What’s been most striking about the increased viewership to Walsh is the number of people from outside Canada who have commented and sent well wishes. A typical note came from Janet Clark from New South Wales, Australia, who thanked the council for providing a daily Mass in these troubling time.

“It was a special blessing to find this broadcast that is able to impart via the (Internet) what we cannot have in person at this present time … in very much the same way as we have had in personal experience,” wrote Clark.

“It really has become a universal, international gathering place for the Church,” said Walsh.

Toronto’s Cardinal Thomas Collins, a frequent celebrant of the Daily TV Mass, appreciates its reach to those who can’t get to a parish to celebrate Mass.

“As it has long been helpful for shut-ins, well, we’re all shut-ins now, so we do what we can,” said Collins.

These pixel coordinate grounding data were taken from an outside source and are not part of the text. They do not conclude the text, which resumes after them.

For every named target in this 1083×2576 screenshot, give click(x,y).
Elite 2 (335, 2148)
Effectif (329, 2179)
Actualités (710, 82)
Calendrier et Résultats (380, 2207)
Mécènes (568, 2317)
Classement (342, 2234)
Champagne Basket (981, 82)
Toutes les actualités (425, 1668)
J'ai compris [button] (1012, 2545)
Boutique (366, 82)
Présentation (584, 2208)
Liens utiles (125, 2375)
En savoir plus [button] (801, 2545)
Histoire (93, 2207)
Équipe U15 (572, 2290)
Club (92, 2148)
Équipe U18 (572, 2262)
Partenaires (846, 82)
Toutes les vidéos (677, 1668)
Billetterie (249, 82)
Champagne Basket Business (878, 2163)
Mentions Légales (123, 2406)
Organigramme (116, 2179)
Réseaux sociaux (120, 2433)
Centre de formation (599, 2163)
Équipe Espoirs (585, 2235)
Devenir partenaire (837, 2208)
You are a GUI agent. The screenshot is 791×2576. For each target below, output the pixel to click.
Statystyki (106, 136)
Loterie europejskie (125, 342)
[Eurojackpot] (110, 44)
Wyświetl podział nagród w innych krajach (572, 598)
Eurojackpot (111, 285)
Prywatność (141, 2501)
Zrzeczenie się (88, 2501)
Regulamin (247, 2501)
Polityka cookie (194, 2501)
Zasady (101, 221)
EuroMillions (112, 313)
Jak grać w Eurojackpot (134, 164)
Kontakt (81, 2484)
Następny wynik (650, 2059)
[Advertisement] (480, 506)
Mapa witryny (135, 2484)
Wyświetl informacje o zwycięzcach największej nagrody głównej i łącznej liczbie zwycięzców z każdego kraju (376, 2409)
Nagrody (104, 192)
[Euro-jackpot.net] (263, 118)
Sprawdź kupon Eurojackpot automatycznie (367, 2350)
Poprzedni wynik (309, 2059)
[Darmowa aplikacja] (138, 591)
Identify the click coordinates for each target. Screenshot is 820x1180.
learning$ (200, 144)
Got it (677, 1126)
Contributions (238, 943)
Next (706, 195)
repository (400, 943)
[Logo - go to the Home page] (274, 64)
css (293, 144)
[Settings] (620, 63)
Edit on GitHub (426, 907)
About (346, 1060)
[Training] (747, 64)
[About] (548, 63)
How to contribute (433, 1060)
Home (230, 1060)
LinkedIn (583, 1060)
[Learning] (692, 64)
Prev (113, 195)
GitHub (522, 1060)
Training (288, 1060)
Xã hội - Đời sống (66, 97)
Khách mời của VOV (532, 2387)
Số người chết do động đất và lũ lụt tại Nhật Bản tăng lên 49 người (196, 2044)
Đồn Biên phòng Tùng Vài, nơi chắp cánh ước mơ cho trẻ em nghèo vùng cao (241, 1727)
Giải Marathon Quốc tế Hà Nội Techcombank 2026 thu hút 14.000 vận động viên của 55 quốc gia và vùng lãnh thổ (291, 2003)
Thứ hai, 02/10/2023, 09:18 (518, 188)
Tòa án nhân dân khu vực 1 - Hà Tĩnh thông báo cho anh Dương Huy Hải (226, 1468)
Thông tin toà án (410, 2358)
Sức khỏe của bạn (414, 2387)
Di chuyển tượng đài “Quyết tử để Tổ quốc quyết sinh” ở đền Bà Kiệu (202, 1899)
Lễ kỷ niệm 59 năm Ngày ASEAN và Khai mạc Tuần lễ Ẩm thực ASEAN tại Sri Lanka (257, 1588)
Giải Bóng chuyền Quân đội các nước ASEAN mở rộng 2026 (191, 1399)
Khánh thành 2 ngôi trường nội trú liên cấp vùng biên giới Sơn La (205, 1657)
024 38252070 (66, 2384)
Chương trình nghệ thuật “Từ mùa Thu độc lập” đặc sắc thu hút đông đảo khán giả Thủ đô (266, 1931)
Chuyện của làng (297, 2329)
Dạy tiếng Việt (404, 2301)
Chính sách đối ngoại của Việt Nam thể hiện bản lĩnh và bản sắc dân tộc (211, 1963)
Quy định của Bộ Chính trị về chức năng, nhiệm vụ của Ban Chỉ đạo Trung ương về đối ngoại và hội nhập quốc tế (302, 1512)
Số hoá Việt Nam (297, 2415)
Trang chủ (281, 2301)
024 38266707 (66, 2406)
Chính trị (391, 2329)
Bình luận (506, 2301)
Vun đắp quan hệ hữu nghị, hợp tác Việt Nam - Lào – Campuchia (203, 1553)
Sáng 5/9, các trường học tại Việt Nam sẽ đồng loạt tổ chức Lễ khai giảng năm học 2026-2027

Other services have been stepping up as well, with a number of parishes live-streaming Masses, including Collins’ daily celebration from St. Michael’s Cathedral Basilica.

Radio Maria Canada has been operating its radio, and more recently online, ministry in Canada for 25 years. That anniversary was supposed to be celebrated in coming days, but because of the virus celebrations will be rescheduled. But not the daily services Radio Maria provides out of both Toronto and Montreal.

Director Fr. Jorge Duarte Amaro said Radio Maria continues to broadcast 24 hours a day in English, Spanish and Italian, with daily Masses and other programming. He’s added Sunday Masses as well, one in each language, that he celebrates in the Toronto office’s chapel.